ASSIGNED TASK: Below are the entries. Transcribe exactly the lines from the one with "Image resolution: width=1280, height=1009." through the one with "ЗАКАЗАТЬ ДОКУМЕНТ", ends included, and leave out all others.

BEGIN INPUT FOR THIS TASK

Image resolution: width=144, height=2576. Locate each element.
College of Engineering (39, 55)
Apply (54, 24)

END INPUT FOR THIS TASK
BEGIN INPUT FOR THIS TASK

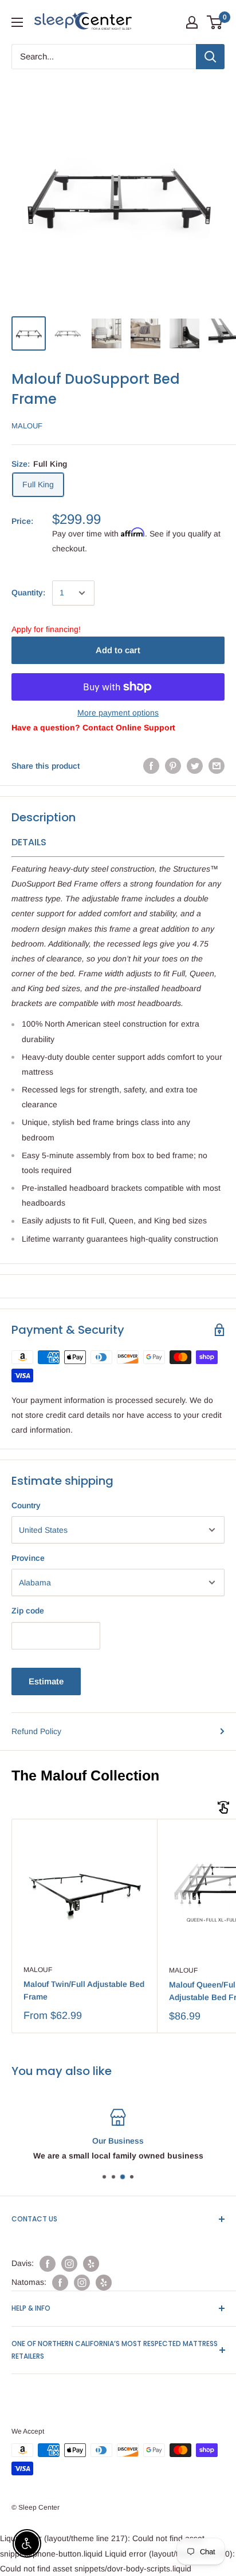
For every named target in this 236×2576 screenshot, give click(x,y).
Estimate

END INPUT FOR THIS TASK
BEGIN INPUT FOR THIS TASK

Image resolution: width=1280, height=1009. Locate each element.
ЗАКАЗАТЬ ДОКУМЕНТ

END INPUT FOR THIS TASK

RESPONSE TO THE EXERCISE:
Image resolution: width=1280, height=1009. Locate each element.
ЗАКАЗАТЬ ДОКУМЕНТ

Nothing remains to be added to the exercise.